## Recorded data
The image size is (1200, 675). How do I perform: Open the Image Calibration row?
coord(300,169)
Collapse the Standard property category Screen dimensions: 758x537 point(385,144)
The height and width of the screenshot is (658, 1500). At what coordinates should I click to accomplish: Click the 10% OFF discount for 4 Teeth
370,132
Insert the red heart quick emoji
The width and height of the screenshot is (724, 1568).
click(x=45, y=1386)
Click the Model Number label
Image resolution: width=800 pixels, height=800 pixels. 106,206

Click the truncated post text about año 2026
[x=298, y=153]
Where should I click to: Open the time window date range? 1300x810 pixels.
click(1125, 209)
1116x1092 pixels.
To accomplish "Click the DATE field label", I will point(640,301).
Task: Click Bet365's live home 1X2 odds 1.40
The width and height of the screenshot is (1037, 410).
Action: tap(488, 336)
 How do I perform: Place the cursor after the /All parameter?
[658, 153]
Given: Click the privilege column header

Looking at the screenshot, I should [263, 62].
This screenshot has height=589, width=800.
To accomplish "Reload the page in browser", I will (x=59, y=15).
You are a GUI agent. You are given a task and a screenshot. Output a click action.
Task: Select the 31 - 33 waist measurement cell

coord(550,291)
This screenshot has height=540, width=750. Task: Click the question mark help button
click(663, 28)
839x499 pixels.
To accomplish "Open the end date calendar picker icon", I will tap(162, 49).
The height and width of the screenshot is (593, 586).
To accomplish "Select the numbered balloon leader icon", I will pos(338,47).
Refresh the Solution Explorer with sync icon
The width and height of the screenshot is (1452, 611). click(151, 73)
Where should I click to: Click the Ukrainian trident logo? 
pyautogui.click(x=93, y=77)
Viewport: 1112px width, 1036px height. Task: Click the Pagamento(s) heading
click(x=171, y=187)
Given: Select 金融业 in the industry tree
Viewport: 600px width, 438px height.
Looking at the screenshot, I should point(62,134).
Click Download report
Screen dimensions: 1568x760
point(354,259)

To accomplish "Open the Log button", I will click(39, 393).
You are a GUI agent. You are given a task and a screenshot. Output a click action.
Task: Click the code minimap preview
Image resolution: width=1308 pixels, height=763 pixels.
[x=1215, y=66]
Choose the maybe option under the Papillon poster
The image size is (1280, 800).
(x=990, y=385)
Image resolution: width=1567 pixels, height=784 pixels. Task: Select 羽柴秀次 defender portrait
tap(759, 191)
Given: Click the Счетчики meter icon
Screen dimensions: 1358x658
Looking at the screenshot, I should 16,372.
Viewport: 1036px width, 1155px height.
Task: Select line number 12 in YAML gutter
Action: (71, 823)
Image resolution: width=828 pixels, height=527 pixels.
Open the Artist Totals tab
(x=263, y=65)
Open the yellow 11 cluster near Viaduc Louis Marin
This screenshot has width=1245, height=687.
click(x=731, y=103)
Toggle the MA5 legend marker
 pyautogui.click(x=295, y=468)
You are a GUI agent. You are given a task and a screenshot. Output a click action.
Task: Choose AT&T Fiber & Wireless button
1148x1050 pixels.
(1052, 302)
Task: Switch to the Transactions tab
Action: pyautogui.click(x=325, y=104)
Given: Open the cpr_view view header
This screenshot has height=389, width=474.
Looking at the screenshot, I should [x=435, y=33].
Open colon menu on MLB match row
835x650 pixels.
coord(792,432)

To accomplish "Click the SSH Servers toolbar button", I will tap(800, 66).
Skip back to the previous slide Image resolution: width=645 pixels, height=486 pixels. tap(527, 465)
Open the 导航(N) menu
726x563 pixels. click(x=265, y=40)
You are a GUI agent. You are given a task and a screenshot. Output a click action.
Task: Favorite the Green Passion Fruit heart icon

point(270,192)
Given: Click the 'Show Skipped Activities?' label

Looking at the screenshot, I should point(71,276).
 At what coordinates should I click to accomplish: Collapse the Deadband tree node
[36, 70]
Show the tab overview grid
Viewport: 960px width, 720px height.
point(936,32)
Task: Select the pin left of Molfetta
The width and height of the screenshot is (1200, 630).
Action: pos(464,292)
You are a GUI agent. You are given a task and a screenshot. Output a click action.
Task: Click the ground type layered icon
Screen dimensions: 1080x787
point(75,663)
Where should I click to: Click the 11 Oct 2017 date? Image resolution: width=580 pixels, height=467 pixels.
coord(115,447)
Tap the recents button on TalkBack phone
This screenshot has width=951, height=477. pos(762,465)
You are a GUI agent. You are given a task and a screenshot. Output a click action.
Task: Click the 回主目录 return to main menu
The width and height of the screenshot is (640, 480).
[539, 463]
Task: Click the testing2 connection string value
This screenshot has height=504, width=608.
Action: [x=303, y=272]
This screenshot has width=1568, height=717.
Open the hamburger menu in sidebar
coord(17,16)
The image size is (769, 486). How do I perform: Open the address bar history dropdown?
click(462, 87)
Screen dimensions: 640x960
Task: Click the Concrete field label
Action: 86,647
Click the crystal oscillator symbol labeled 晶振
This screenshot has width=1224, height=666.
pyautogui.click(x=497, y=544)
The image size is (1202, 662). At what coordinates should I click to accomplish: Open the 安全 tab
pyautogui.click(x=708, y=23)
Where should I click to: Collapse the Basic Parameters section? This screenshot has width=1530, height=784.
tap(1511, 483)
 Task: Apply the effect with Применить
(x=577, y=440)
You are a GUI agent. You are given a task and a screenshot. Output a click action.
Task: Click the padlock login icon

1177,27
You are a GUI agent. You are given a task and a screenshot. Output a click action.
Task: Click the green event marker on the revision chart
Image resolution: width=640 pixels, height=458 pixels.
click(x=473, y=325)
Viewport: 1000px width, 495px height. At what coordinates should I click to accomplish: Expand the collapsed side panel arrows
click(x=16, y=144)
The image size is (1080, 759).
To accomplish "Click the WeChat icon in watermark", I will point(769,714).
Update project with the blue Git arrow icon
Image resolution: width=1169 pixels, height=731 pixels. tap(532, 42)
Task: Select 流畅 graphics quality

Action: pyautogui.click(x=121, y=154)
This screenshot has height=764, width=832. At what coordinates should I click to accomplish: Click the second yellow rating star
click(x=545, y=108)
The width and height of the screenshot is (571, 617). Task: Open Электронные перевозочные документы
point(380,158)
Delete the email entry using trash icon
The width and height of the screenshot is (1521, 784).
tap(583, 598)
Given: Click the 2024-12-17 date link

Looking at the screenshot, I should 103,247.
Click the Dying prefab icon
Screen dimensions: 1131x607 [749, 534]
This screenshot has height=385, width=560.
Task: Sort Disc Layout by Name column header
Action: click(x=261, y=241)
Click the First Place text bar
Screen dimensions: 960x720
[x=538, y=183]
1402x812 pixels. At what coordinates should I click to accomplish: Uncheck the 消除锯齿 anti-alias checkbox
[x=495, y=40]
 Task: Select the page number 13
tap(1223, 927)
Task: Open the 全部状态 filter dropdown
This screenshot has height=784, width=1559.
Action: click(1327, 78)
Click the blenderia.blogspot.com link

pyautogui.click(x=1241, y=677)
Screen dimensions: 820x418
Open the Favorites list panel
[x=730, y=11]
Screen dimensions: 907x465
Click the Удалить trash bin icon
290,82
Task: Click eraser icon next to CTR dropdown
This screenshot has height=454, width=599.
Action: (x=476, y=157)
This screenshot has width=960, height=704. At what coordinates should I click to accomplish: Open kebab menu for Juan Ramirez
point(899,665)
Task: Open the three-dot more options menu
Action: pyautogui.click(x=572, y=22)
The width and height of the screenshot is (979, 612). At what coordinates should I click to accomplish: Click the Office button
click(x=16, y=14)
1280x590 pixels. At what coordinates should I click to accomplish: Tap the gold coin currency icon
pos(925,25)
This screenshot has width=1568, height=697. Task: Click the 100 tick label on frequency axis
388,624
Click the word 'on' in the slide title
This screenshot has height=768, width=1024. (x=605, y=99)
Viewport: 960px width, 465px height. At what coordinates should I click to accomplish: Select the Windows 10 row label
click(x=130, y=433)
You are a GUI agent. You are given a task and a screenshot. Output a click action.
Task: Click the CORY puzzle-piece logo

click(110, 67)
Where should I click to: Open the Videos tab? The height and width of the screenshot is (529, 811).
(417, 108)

## What the task asks
From the records above, return each line where "will" occurs.

## Task result
To accomplish "Click the DATE field label", I will point(640,301).
To accomplish "Reload the page in browser", I will (x=59, y=15).
To accomplish "Open the end date calendar picker icon", I will tap(162, 49).
To accomplish "Select the numbered balloon leader icon", I will pos(338,47).
To accomplish "Open the Log button", I will click(39, 393).
To accomplish "Click the SSH Servers toolbar button", I will tap(800, 66).
To accomplish "Click the WeChat icon in watermark", I will point(769,714).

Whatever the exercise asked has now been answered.